Journal of Bacteriology, December 1999, p. 7385-7389, Vol. 181, No. 23
0021-9193/99/$04.00+0
Copyright © 1999, American Society for Microbiology. All rights reserved.
Laboratoire de Microbiologie et de Génétique Moléculaire du Centre National de la Recherche Scientifique, Toulouse, France
Received 11 June 1999/Accepted 19 September 1999
The temperate phage mv4 integrates its genome into the chromosome of Lactobacillus delbrueckii subsp. bulgaricus by site-specific recombination within the 3' end of a tRNASer gene. Recombination is catalyzed by the phage-encoded integrase and occurs between the phage attP site and the bacterial attB site. In this study, we show that the mv4 integrase functions in vivo in Escherichia coli and we characterize the bacterial attB site with a site-specific recombination test involving compatible plasmids carrying the recombination sites. The importance of particular nucleotides within the attB sequence was determined by site-directed mutagenesis.

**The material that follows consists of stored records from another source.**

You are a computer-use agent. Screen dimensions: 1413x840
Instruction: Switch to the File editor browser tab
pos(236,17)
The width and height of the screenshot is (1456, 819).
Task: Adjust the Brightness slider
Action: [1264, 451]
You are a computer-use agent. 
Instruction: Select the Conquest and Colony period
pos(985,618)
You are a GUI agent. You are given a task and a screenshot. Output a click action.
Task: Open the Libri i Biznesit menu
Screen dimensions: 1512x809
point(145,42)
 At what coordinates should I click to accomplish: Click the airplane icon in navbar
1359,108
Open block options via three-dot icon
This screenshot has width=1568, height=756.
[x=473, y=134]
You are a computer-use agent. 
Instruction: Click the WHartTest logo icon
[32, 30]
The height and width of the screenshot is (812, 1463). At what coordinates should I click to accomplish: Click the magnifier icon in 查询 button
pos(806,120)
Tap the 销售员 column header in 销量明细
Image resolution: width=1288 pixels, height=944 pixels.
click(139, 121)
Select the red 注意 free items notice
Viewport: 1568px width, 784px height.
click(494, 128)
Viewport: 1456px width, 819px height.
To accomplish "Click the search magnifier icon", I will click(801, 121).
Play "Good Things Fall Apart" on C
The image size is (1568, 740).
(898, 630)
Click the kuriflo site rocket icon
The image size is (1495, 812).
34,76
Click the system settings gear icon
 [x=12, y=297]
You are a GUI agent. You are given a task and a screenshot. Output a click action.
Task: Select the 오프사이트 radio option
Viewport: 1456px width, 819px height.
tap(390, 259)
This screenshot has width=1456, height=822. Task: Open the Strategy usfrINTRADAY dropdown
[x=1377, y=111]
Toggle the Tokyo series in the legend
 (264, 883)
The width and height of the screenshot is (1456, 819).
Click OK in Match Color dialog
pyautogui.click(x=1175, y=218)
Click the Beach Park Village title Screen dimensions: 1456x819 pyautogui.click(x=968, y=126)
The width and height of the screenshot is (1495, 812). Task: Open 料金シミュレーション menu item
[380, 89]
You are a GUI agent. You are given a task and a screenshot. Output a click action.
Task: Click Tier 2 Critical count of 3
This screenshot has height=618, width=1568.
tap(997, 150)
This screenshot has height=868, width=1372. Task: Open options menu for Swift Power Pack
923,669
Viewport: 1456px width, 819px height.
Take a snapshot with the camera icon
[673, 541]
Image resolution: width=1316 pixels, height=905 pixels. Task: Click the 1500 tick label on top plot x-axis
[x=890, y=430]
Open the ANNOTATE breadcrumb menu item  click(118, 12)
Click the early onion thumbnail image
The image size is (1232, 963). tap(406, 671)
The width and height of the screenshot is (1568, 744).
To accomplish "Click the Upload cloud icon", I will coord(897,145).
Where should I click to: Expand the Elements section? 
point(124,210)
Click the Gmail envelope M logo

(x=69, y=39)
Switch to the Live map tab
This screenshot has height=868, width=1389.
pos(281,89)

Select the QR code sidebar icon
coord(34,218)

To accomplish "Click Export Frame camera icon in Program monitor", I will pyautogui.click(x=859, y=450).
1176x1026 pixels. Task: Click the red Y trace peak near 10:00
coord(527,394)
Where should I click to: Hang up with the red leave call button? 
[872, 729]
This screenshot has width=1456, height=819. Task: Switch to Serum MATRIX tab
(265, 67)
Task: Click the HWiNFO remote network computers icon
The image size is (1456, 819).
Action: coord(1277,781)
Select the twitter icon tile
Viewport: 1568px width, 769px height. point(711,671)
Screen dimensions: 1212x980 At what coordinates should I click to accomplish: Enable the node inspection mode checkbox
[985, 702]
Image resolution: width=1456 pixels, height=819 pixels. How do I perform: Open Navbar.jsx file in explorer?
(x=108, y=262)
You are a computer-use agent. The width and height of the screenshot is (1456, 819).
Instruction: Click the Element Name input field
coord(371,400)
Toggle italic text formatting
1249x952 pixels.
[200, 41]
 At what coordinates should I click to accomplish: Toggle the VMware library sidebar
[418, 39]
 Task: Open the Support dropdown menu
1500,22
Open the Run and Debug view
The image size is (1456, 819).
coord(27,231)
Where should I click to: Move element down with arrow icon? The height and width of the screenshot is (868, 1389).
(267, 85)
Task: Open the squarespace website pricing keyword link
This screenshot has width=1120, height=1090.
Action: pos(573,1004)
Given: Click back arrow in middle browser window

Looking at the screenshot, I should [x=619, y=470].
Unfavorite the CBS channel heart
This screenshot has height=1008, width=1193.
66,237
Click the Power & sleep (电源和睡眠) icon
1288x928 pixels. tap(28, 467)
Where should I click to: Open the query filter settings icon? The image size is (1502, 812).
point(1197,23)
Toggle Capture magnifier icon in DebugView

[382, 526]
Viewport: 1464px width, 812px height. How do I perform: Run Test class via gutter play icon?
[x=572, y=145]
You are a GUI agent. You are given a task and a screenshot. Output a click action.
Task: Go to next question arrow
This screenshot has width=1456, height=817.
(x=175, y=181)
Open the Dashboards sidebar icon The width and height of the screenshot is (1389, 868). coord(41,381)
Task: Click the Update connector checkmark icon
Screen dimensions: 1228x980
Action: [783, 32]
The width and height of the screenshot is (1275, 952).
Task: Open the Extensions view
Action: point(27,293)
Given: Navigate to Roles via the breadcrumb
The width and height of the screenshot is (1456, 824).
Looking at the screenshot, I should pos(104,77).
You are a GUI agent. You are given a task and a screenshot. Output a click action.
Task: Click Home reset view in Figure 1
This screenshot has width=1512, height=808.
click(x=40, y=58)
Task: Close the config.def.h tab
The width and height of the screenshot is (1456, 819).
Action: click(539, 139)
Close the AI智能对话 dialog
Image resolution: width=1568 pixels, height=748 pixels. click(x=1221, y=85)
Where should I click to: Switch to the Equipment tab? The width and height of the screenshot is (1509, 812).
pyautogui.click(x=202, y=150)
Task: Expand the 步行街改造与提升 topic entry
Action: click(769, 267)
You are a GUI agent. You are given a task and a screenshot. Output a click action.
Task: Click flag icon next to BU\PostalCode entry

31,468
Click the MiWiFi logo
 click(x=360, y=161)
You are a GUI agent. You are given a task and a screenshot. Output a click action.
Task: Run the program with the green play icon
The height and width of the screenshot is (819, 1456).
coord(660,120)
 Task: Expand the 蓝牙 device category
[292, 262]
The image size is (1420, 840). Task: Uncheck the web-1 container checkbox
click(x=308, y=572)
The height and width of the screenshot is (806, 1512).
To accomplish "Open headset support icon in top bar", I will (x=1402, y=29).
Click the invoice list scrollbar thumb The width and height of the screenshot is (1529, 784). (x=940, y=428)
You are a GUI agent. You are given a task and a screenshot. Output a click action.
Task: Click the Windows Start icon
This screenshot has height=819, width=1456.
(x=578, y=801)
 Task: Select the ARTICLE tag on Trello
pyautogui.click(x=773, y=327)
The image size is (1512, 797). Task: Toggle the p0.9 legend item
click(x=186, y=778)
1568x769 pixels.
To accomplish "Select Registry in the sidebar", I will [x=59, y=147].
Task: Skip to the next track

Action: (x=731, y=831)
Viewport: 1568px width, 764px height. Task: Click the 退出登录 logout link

The structure of the attB site was found to be simple but rather unusual. A 16-bp DNA fragment was sufficient for function. Unlike most genetic elements that integrate their DNA into tRNA genes, none of the dyad symmetry elements of the tRNASer gene were present within the minimal attB site. No inverted repeats were detected within this site either, in contrast to the lambda site-specific recombination model.